Wear your jeans with new confidence. These moves will quickly get you on your way to the slim, sculpted hips you want. Ready to get your sexy back? Do these moves at least three times each week, throw in some cardio and get ready to sizzle.
This one is a bonus. Not only will it slim your hips but it will also tone your glutes, thighs and shoulders.
Begin with a light- or medium-weight dumbbell in each hand – 3 to 8 pounds is ideal depending on your fitness level. Stand next to the bench lengthwise. You can use a sturdy box if you don’t have a bench. Step up with your right foot onto the middle of the bench; hold for 3 counts with your left leg lifted to side.
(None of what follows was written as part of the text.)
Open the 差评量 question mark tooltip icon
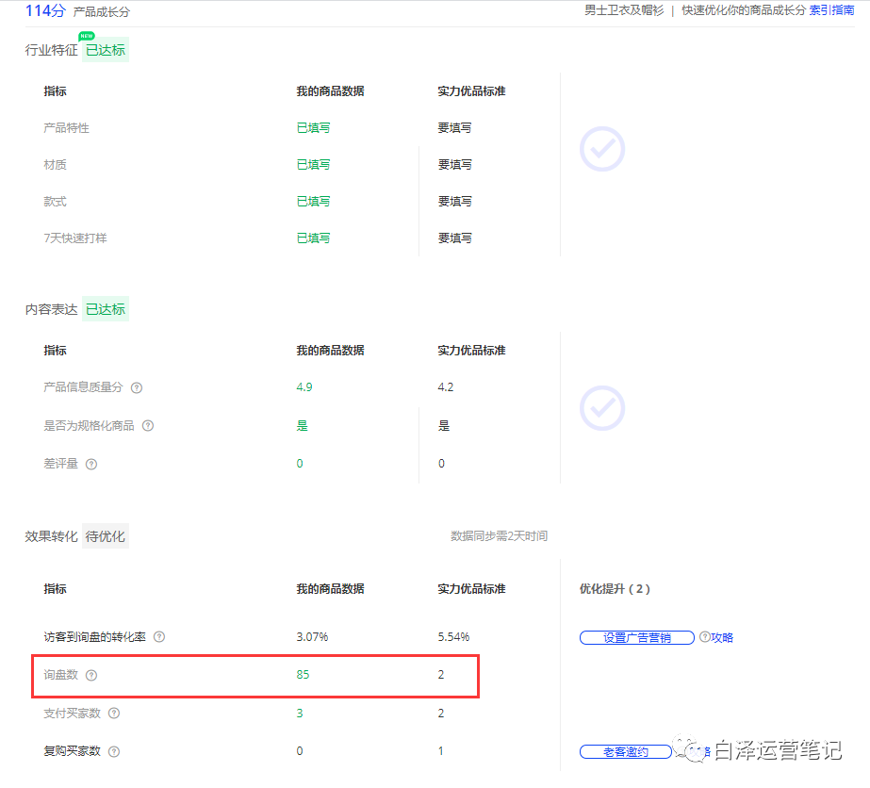 pyautogui.click(x=90, y=463)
Carefully step down with your left foot and tap down with the right.
Now quickly step back up to the bench with your right foot. Do all reps on this leg, rest for 30 seconds, then switch sides.
Lateral Step-Out Squat
Target your hips as well as glutes and thighs with this killer move.
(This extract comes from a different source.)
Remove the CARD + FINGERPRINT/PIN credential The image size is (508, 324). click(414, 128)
Begin by standing straight with feet shoulder-width apart. With your toes pointed straight ahead and the knees over your toes, lower your bottom into a standard squat. Keep squatting and at the same time take two steps to your right. Hold the position for one beat and then take two small side steps to your left. Repeat for the desired number of reps. Feeling the burn? You know its working so stay focused on your goal.
Tree lean to side lunge
Work your hips, core and inner thighs for a leaner look you’ll love.
Begin by standing with your spine straight, feet together and with both arms overhead. Laterally flex your spine so that your arms and shoulders extend left while your hips lean right. Now sweep your arms up and over. This should look like you are making a half circle down toward the right as your left leg steps out into a side lunge. Keep going until you land in a deep side lunge with your left hand resting on your thigh and your right hand touching the floor. Push off the floor and circle both arms back overhead to return to side lean as your left foot returns to right. Repeat for 10 reps; switch sides and do 10 more.
This one is a bonus because mountain climbers work your hips and a number of upper and lower body muscles, too. Want a lot of bang for your exercise buck? This move is the way to go.
Begin in the same position you would use for a push up. Your hands should be directly under your chest, shoulder-width apart and your arms should be straight. Your body should form a straight line, or plank, from your shoulders to your ankles. Lift your right foot off of the floor and slowly raise your knee as close to your chest as you can. Bring both feet back to the starting position and repeat with your left leg. You can go as fast or as slow as you need to, depending on your fitness level. Hang in there for at least 40 seconds if you are a beginner. You’ll build stamina as you stick with it.
Remember to add some cardio, and these moves are guaranteed to get results. Get out your tape measure; you’ll have some lost inches to brag about in around six weeks.